TASK SET:
1) Transcribe the passage of the MongoDB question that starts with "Reputation: 386" and goes on through "a certain timespan.".
2) List every field name that appears in the document structure shown in the MongoDB question.
3) Resume the MongoDB question, writing on from its last line.

SOURCE DOCUMENT:
Reputation: 386
I'm a novice in pymongo/mongodb and now I have a challenge.
I have the following structure stored in mongodb (v 2.04).
{
"t": <timestamp>,
"d": {
"uid": <string>,
"action": <string>
}
}
This structure tracks user actions and is slightly reduced in complexity from my original. The data is pretty huge and the query will have a limiting datespan to reduce the results.
What I would like is to be able to create a table of the users who did the most actions during a certain timespan.
Table:
Rank Uid #num actions
1 5 235
2 237 234
3 574 229
So far I've only bits and pieces of the query:
query = {"t": {"$lte": end_utc, "$gte": start_utc}}
db.actions.find(query).distinct("d.uid")

DATA BELOW:
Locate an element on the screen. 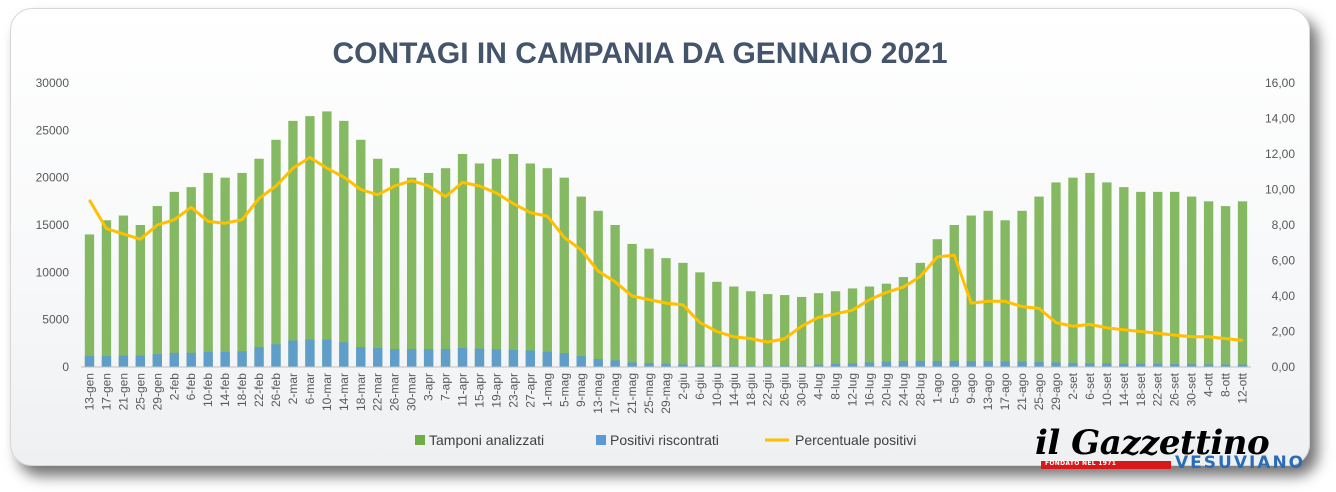 Image resolution: width=1336 pixels, height=492 pixels. x-tick-label: 29-mag is located at coordinates (666, 394).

ANSWERS FOR EACH ITEM:
1)
Reputation: 386
I'm a novice in pymongo/mongodb and now I have a challenge.
I have the following structure stored in mongodb (v 2.04).
{
"t": <timestamp>,
"d": {
"uid": <string>,
"action": <string>
}
}
This structure tracks user actions and is slightly reduced in complexity from my original. The data is pretty huge and the query will have a limiting datespan to reduce the results.
What I would like is to be able to create a table of the users who did the most actions during a certain timespan.

2) t, d, uid, action

3)
Which will simply produce a list of unique uid's. How can I query (using pymongo) to get a list such as:
[
{
"actions": 100,
"uid": 273
},
{
"actions": 99",
"uid": 632
}..n sorted on actions descending
]
Upvotes: 2
Views: 680
Reputation: 312115
If you're using MongoDB 2.1+ you can use the aggregation framework for this type of query:
db.actions.aggregate([
# Filter the docs to just those within the specified timerange
{"$match": {"t": {"$lte": end_utc, "$gte": start_utc}}},
# Group the docs on d.uid, assembling a count of action docs with each value
{"$group": {"_id": "$d.uid", "actions": {"$sum": 1}}},
# Sort by actions, descending
{"$sort": { "actions": -1 }}
])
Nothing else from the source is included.